There is a paucity of data on the prevalence of osteoporosis in the Indian population using DEXA for estimating BMD. Most of the available reports are based on methods such as Singh’s index [21], calcaneal index [22], visual assessment [4, 5], quantitative ultrasound [23], digital X-ray radiogrammetry [24], and quantitative computed tomography [25]. The data available with DEXA are mainly for Indian women [17, 4143] or for certain selected population groups [44, 45]. Analysis of Indian normative data revealed that the average incidence of osteoporosis at the total hip, femoral neck, Ward’s, trochanter, lateral spine, radius 33%, and radius UD was 13.9%, 26.6%, 30.1%, 8.0%, 16.0%, 38.3%, and 11.8%, respectively, for postmenopausal Indian women and 1.3%, 4.6%, 19.2%, 1.4%, 1.7%, 5.6%, and 9.1%, respectively, for Indian men above 50 years of age. However, using the manufacturer’s database, corresponding values were 15.3%, 20.7%, 61.2%, 11.6%, 22.0%, 35.1%, and 34.3%, respectively, for postmenopausal Indian women and 6.3%, 11.3%, 34.5%, 9.2%, 8.9%, 18.4%, and 17.8%, respectively, for Indian men above 50 years of age. While the use of the US/European database provided by Lunar versus the Indian data generated in this study might lead to different T score designations and therapeutic decisions for an individual, neither score is currently linked to relevant fracture risk data for the Indian population. These findings highlight the need to establish a quantitative relationship between BMD and fracture risk in the Indian population so that pertinent diagnostic and treatment guidelines can ultimately be established.

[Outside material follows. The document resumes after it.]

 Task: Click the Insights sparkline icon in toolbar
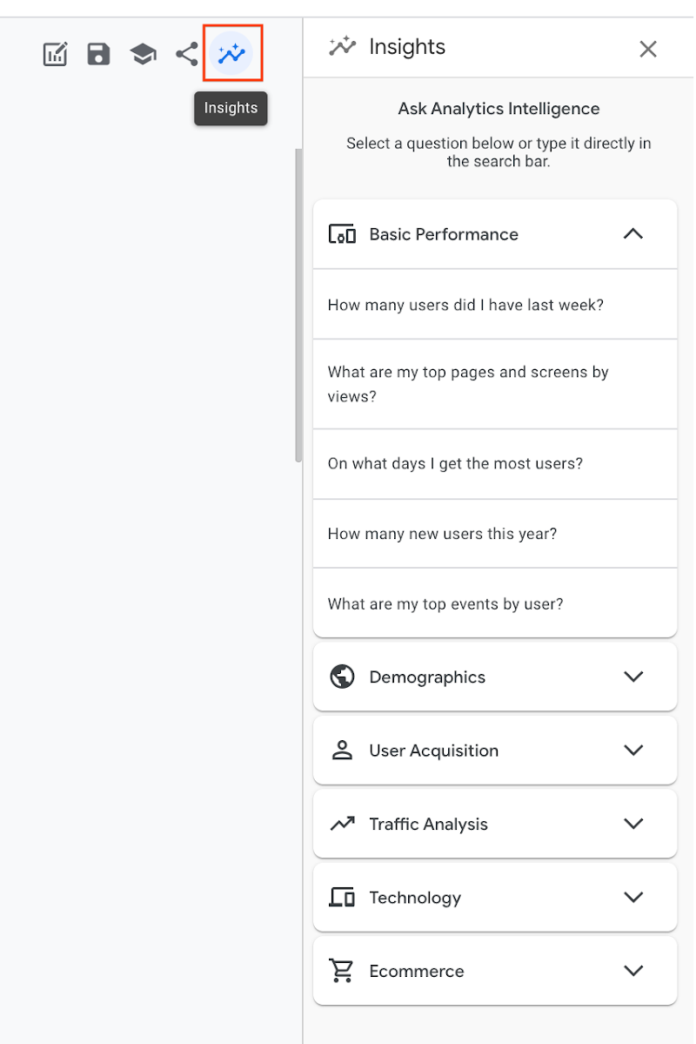pos(231,54)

The findings of this study must be considered in the context of several limitations. Firstly, the prevalence of osteoporosis according to age and site is based on a definition of osteoporosis in women that is not necessarily appropriate for men. Secondly, subjects in this study were all volunteers and ambulatory and presumably healthier than the general population. Moreover, data on BMD of the anteroposterior spine, not evaluated in this study, together with that of LP spine could have potential implications for the Indian scene. Also, the study is cross-sectional rather than longitudinal and the observed BMD peaks should, therefore, be interpreted with caution. Despite these limitations, the results of the present study establish useful BMD normative data with direct relevance to the Indian population. The present study adds to our knowledge of BMD variations between populations that would recommend the use of local reference ranges for reliable interpretations of individual DEXA data.